Beutel Goodman notes that the ESAs, in a joint supervisory statement dated 25 February 2021 (the “Joint Statement”), propose that a short form adverse sustainability impacts statement, using the draft RTS “as a reference for applying the provisions of Articles 2a, 4, 8, 9, and 10 of the SFDR” should be made until the first reference period. Beutel Goodman has therefore adopted an adverse sustainability impacts statement in the format proposed by the Joint Statement.

INFORMATION REFERRED TO IN SFDR ARTICLE 4(5)(A)

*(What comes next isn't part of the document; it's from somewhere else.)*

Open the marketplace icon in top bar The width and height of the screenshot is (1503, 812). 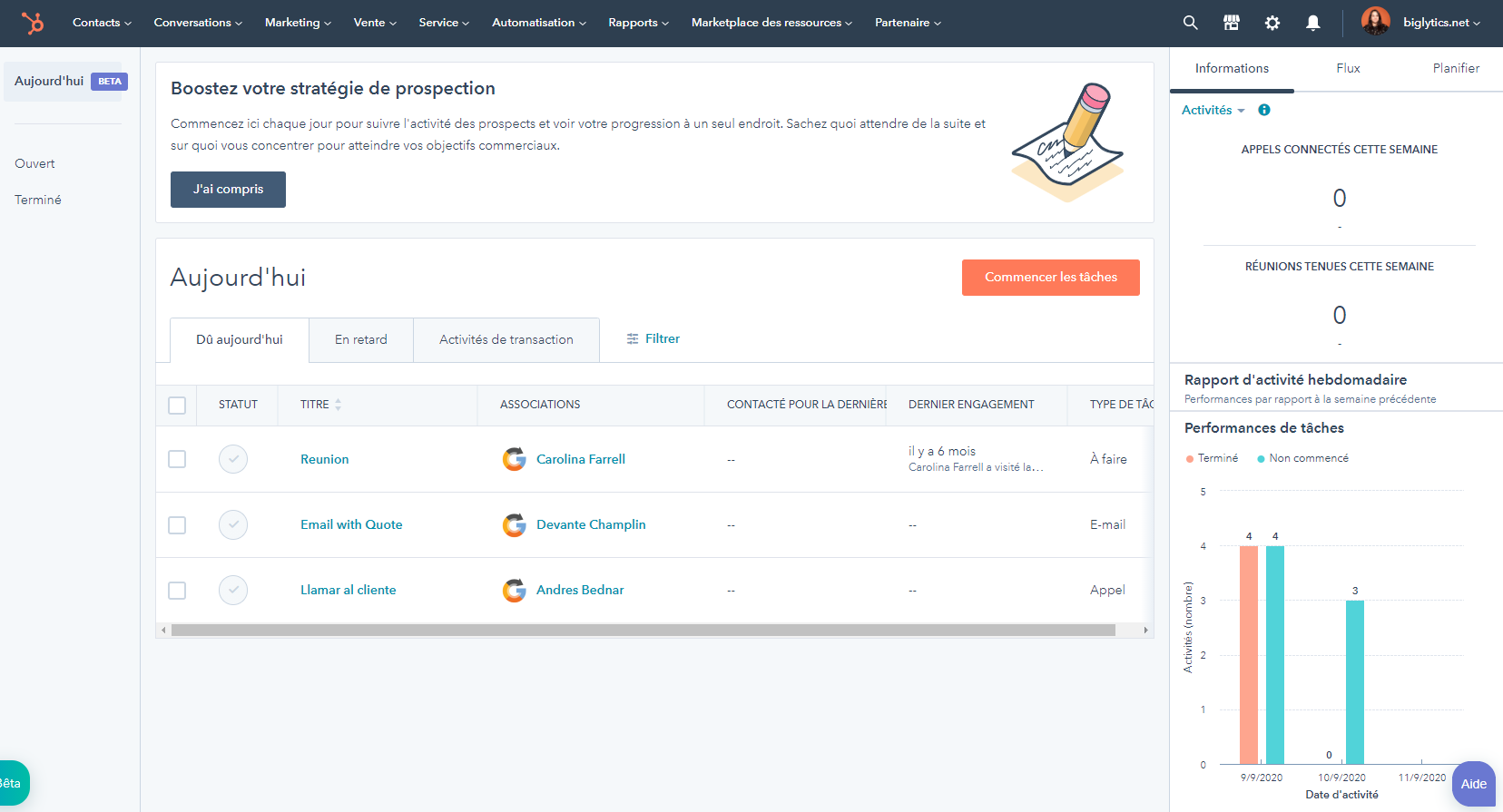pos(1231,23)
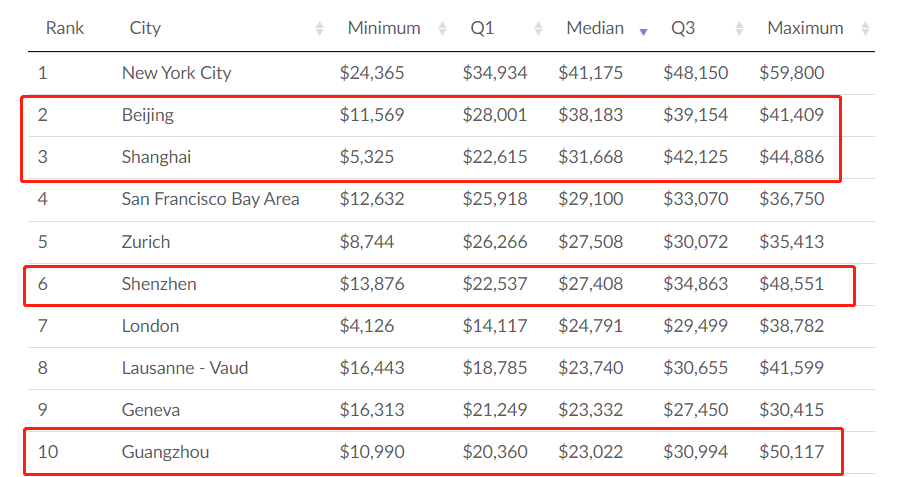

Beutel Goodman considers the principal adverse impacts of its investment advice on sustainability factors in a manner appropriate to its size and the nature and scale of its activities, and the types of financial product it is advising on. Depending on the characteristics of the product on which it is advising, and in particular the product’s designation as promoting “environmental or social characteristics” (SFDR Article 8) or having “sustainable investment” as its objective (SFDR Article 9), the firm will determine and disclose whether, and the extent to which, it considers the principal adverse impacts of its investment advice.

In relation to products that do not expressly claim to promote environmental or social characteristics or have a sustainable investment objective, Beutel Goodman does not consider the principal adverse impacts of its investment advice.

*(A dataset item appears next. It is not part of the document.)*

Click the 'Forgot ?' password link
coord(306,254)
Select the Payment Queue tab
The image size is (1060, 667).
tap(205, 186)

In relation to products that promote environmental or social characteristics, or have sustainable investment as their objective, the firm considers principal adverse impacts to the extent described in that product’s pre-contractual documents.

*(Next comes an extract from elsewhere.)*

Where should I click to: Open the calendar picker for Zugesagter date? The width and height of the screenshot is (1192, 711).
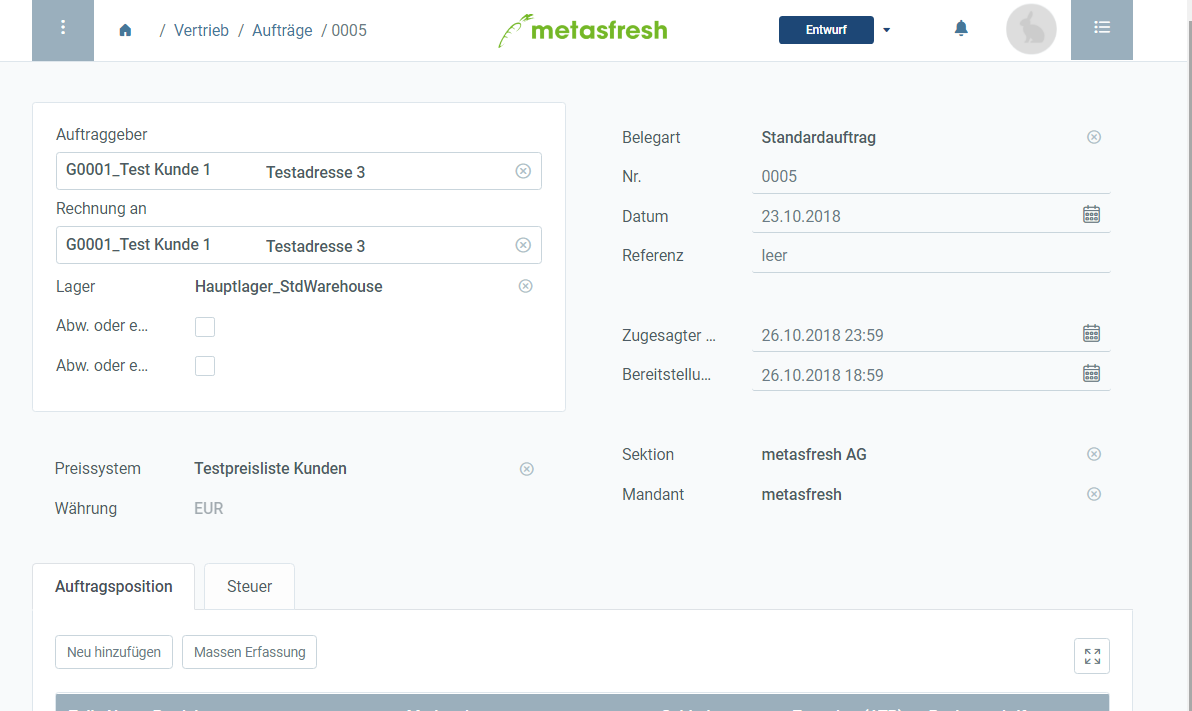click(x=1091, y=333)

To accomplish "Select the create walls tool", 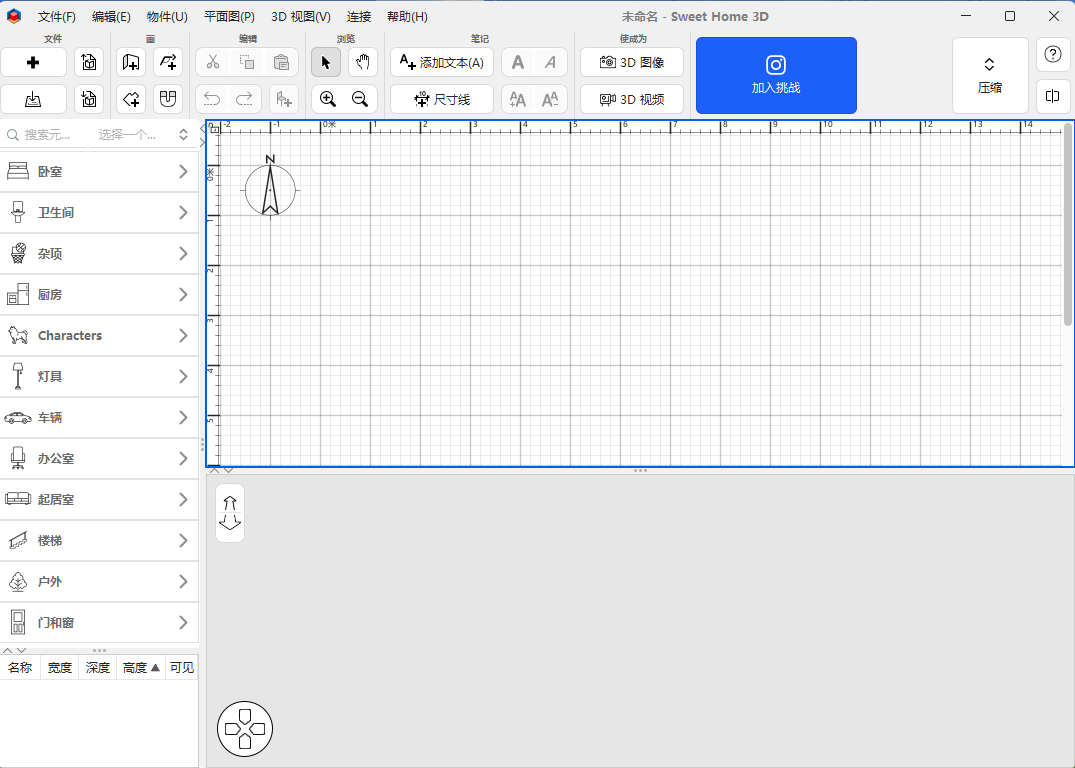I will tap(131, 62).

In all cases, please refer to a product’s pre-contractual information for the specific policies applicable to that product.

USE OF PUBLISHED SFDR INFORMATION

The firm uses the information referred to in the Regulation published by financial market participants, along with information from other sources, to inform its investment advice, to engage with investment assets, and to produce the reporting required by the Regulation. Specifically, to the extent that principal adverse impact and taxonomy alignment information relevant to current or potential investment targets is published by financial market participants, the firm uses that information:

  • to inform the assessment of the philosophies and objectives of the management team of the target asset;
  • to identify the most productive avenues for engaging in active ownership; and
  • relying on the accuracy of that information as it is permitted to do under the Regulation, to prepare its own required reporting under the Regulation.

RANKING AND SELECTION METHODOLOGY

The firm’s investment advice, in relation to a given asset, is based on its assessment of the value of the asset relative to the current market price for that asset. Information about the principal adverse impacts of that asset’s direct and indirect economic activities feeds into the valuation assessment, in line with the firm’s Responsible Investment Policy. More information about how the firm considers strong ESG policies aligned with value-promoting management practices are available in the firm’s Responsible Investment Policy.

The firm does not directly rank or select financial products on the indicators used in Table 1 of Annex I of the Regulatory Technical Standards. The firm considers that these indicators, in isolation, are not adequate to produce a useful assessment of a potential investment asset’s intrinsic value relative to its market price.

CRITERIA OR THRESHOLDS FOR SELECTION OF FINANCIAL PRODUCTS

The firm does not directly operate any principal adverse impact criteria or thresholds in selecting financial products or advising for or against investment in those products.

REVIEW OF THE POLICY

The Management Committee of Beutel Goodman has approved this policy statement. This Principal Adverse Sustainability Impacts Statement (Version 1) is effective as of April 1, 2022.

This policy statement will be reviewed annually by the Management Committee.